CFNV
- Montreal, Quebec; Canada;
- Broadcast area: Greater Montreal
- Frequency: 940 kHz
- Branding: AM 940 La Superstation

Programming
- Language: French
- Format: Expected to be French health and wellness format; currently (broadcasting) classic French music, talk, news/weather, and sports)

Ownership
- Owner: RRR Media; (7954689 Canada Inc.);
- Sister stations: CFQR

History
- First air date: 2017

Technical information
- Class: A
- Power: 50,000 watts
- Transmitter coordinates: 45°23′34.08″N 73°41′53.16″W﻿ / ﻿45.3928000°N 73.6981000°W

Links
- Website: am940.ca

= CFNV =

Radio station in Montreal, Quebec, Canada

CFNV (940 kHz) is a French language AM radio station in Montreal, Quebec, Canada. It is owned by RRR Media 7954689 CANADA and was licensed in 2011. CRTC records indicated that the station was not operating for most of the license term. CFNV began test broadcasting in 2016, with a full-time power of 50,000 watts as a clear channel (class A) station, and a Francophone talk radio format. Broadcasts started in 2017 with mainly music, rather than talk, using the branding AM 940 La Superstation.

In July 2018, it was announced that CFNV would offer a French health and wellness program format once the extended testing of the technical facilities was completed. The CRTC gave CFNV a short-term license renewal on August 21, 2018, to August 31, 2023.

==History==

CINW, owned and operated by Corus Quebec as a clear channel Class A station, ceased operations at 7:00 p.m. ET on January 29, 2010. At that time, CINW and its French-language sister station, CINF 690 AM, abruptly left the air and subsequently went dark.

For most of its history, CINW had broadcast an English-language all-news format, while CINF had aired all news in French. But in their later years, due to the expense of staffing and running all news around the clock, both stations had adjusted their formats. CINW began airing talk shows along with news, then switched to an oldies music format in its final months.

==Reactivation==
Six years later, in 2016, the 940 AM frequency resurfaced when a new station, under the call sign CFNV, launched with plans for a Francophone news/talk format.

==Licensing==
With the closure of Montreal station CINW, on July 29, 2011, the CRTC began taking other applications for the vacant 940 frequency. On September 7, 2011, the CRTC announced the applicants for the 940 frequency; competing against earlier owner Cogeco was Paul Tietolman, the son of broadcaster Jack Tietolman, who planned to use 940 for an anglophone news-talk formatted station.

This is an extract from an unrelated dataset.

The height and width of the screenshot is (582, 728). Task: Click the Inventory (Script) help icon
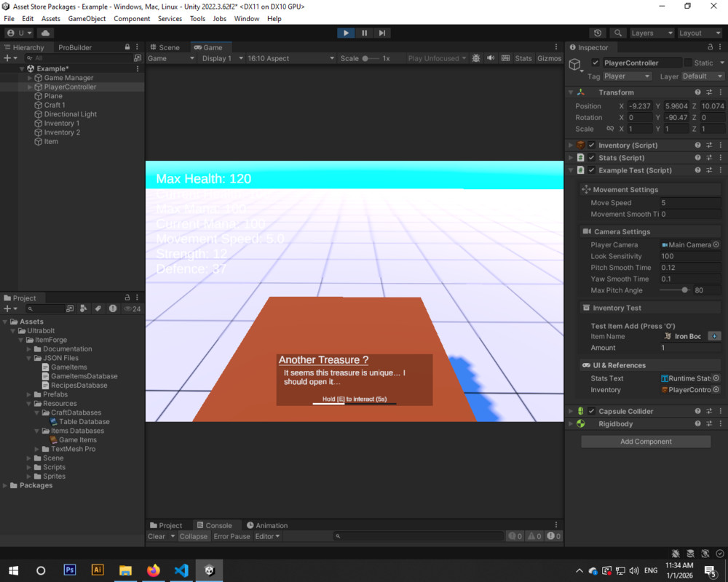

On November 21, 2011, Tietolman was awarded the frequency, but this was Francophone news-talk instead, a format that he had originally applied for on 690. A year later, he and his two partners were granted a licence for English talk to be broadcast on 600 kHz in the spring of 2013. However, by that point, none of the stations that the TTP group applied for had signed on.

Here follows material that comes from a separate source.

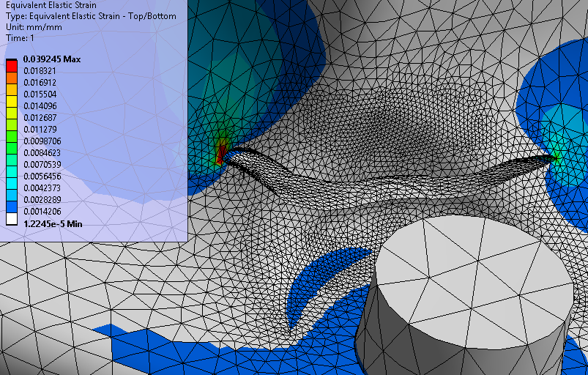Click the white minimum band in legend
Image resolution: width=588 pixels, height=375 pixels.
click(11, 222)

On September 19, 2014, the CRTC gave the TTP group another year to commence broadcasting on 940 in French and 600 in English. This extension was the second and, originally, final one allowed for 940, giving the station until November 21, 2015 to commence broadcasting or face cancellation of its licence, however, it was renewed for an additional year on October 30, 2015, with November 21, 2016 now set as the cut-off date.

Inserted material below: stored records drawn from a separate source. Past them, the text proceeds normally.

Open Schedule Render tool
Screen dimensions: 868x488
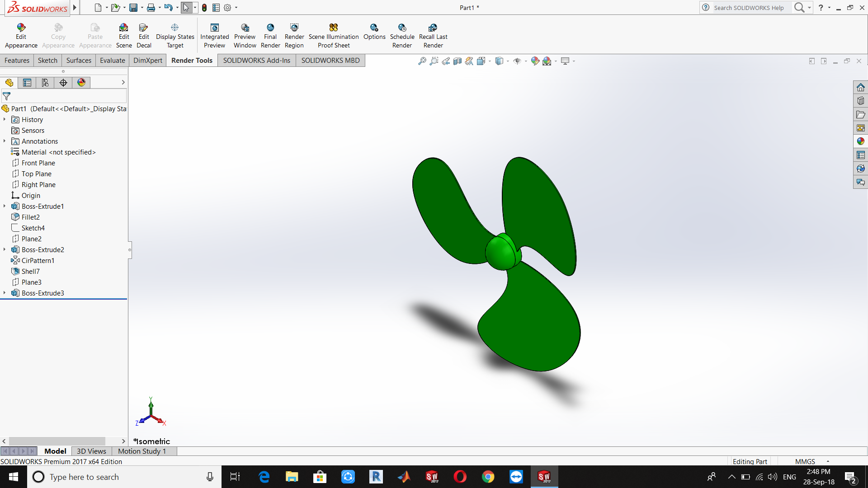point(402,36)
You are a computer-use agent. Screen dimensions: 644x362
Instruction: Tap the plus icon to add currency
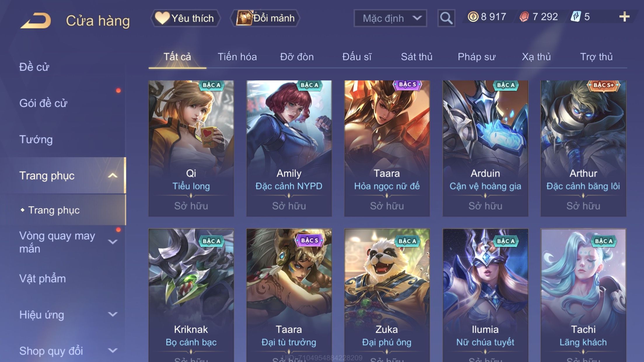(624, 17)
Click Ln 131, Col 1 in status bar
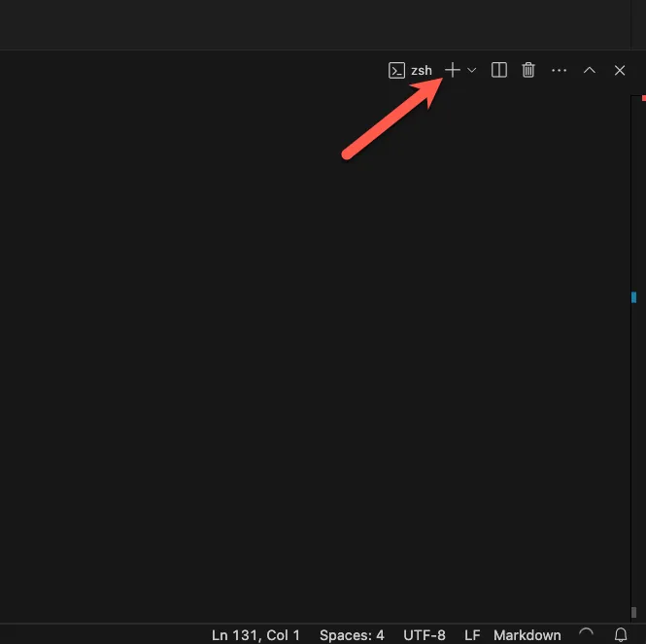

On October 26, 2016, a test tone began on AM 940. The callsign was also announced on that date as CFNV. The station officially began on-air testing on November 16, 2016 with music and a recorded announcement promoting the launch of the new station with a phone number to report signal interference.

==Ownership==
The radio station is owned by a numbered company, 7954689 Canada Inc. operating in Montreal, Quebec, Canada. It is equally controlled by:

- 7954689 CANADA INC (RRR MEDIA) PHIL RICHARDS

The group is collectively known as TTP Media now (RRR MEDIA ), which reflects the names of the previous three owners, Tietolman, Tétrault and Pancholy.